Maria Chavez
Born in Lima, Peru and based in NYC, Maria Chávez is best known as an abstract turntablist, sound artist and DJ. Coincidence, chance and failures are themes that unite her work across mediums, including improvised performance, sound and marble sculpture, visual art, book objects and an extensive history with multi-channel installation. Her approach is rooted in Deep Listening, a form of embodied listening developed by her late mentor Pauline Oliveros. Maria’s relationship with Oliveros was recently covered in a BBC3 radio episode of Afterwords, chronicling the late composers impact on a new generation of artists. She also graced the cover of The Wire in April 2023 with The Turntable Trio.
Maria is the only abstract turntablist in the world who performs with a rare needle known as the RAKE Double Needle. This special device contains two needles on one head, allowing it to read two different segments of a single record at the same time. Paired with her inimitable ability to create unforgettable sonic experiences from shards of broken records, each performance is truly unique.
Maria’s practice is profoundly expansive, responsive and curious. Her work has been featured and supported by a myriad of institutions over the past decades including Rewire Festival, Counterflows Festival, Donau Festival, MoMA PS1, The Getty, DOCUMENTA 14, the JUDD Foundation, Cambridge University Press and many, many more. Chavez’s 2012 book, Of Technique: Chance Procedures on Turntable has garnered a reputation as both an academic resource on turntablism and a foundational text for a new generation of turntablists.
La Macacoa
La Macacoa is Puerto Rican Bay Area experimental sound artist Alexandra Buschman-Román (she/they). As a singer and improviser, they use multiple microphones, electronic hardware, and body gestures/movement to expand the voice. As a composer and electronic percussionist, they draw from Afro-Caribbean music and Taino (indigenous Caribbean) stories. Performances are mystical rituals.
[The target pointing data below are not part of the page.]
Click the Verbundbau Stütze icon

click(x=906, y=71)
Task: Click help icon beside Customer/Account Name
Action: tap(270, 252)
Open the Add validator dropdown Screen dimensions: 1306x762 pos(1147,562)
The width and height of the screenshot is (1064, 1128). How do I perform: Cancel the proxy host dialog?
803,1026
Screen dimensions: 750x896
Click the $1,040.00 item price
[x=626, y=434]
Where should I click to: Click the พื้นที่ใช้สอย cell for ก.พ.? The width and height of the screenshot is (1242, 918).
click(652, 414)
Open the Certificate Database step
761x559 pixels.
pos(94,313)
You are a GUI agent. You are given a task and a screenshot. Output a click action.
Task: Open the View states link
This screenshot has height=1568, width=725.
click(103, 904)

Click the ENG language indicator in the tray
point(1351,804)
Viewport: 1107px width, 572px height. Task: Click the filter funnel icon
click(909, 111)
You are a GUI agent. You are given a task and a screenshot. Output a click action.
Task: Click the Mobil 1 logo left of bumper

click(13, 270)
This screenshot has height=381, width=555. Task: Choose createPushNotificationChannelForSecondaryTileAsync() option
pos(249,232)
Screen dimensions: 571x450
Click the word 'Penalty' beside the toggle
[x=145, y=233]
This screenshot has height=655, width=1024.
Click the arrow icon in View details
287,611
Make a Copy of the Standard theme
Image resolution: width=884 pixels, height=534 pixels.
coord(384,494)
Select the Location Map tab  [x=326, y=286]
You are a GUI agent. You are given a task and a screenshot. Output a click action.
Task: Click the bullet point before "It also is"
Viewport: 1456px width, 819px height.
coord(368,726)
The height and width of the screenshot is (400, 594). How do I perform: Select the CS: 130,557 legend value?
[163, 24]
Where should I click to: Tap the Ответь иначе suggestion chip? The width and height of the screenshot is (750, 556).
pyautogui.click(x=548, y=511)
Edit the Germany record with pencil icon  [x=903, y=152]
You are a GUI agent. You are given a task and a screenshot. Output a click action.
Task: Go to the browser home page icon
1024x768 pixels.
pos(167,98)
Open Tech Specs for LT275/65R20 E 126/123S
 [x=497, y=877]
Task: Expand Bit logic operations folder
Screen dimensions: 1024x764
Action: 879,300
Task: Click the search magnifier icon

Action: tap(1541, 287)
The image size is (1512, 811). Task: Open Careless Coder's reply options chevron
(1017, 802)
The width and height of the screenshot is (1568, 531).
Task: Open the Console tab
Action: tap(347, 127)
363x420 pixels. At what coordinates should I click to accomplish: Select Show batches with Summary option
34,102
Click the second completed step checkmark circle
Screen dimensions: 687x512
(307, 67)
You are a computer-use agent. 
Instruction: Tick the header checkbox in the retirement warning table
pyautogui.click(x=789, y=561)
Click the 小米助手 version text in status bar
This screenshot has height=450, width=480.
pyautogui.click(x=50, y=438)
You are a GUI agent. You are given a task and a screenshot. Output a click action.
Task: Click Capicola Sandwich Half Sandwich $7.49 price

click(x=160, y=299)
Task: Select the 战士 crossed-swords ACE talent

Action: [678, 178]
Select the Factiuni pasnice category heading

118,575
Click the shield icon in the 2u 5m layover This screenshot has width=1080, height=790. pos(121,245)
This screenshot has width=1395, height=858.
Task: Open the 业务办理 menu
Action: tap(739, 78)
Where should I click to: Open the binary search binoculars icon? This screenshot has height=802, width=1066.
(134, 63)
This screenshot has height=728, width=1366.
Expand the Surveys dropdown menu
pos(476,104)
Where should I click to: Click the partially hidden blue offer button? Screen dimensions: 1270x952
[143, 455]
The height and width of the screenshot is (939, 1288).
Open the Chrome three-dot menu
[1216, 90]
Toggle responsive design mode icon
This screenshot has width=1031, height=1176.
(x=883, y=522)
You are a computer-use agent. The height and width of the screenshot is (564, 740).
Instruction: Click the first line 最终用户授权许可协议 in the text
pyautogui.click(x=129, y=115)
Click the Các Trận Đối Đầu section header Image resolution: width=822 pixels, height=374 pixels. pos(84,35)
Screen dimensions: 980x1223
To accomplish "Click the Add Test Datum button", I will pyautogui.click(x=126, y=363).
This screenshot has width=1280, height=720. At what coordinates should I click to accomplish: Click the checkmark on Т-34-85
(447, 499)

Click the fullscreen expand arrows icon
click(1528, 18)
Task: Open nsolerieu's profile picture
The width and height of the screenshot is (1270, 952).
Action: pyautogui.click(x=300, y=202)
Part of Alexandra’s roots are in the Puerto Rican classical and electronic music vanguard studying composition at the Music Conservatory with Manuel Ceide (Berio student), and Rafael Aponte Ledée (Ginastera student). They moved to Oakland in 2007 to study Composition and Improvisation with Fred Frith, Chris Brown, and Maggie Payne, and Deep Listening with Pauline Oliveros at Mills College.
Alexandra is half of avant-tropical duo Las Sucias, with Danishta Rivero. They also perform and tour under monicker Demonsleeper, singing songs about nightmares and lucid dreams using dark ambient, drone noise, and heavy somnambulist pulses.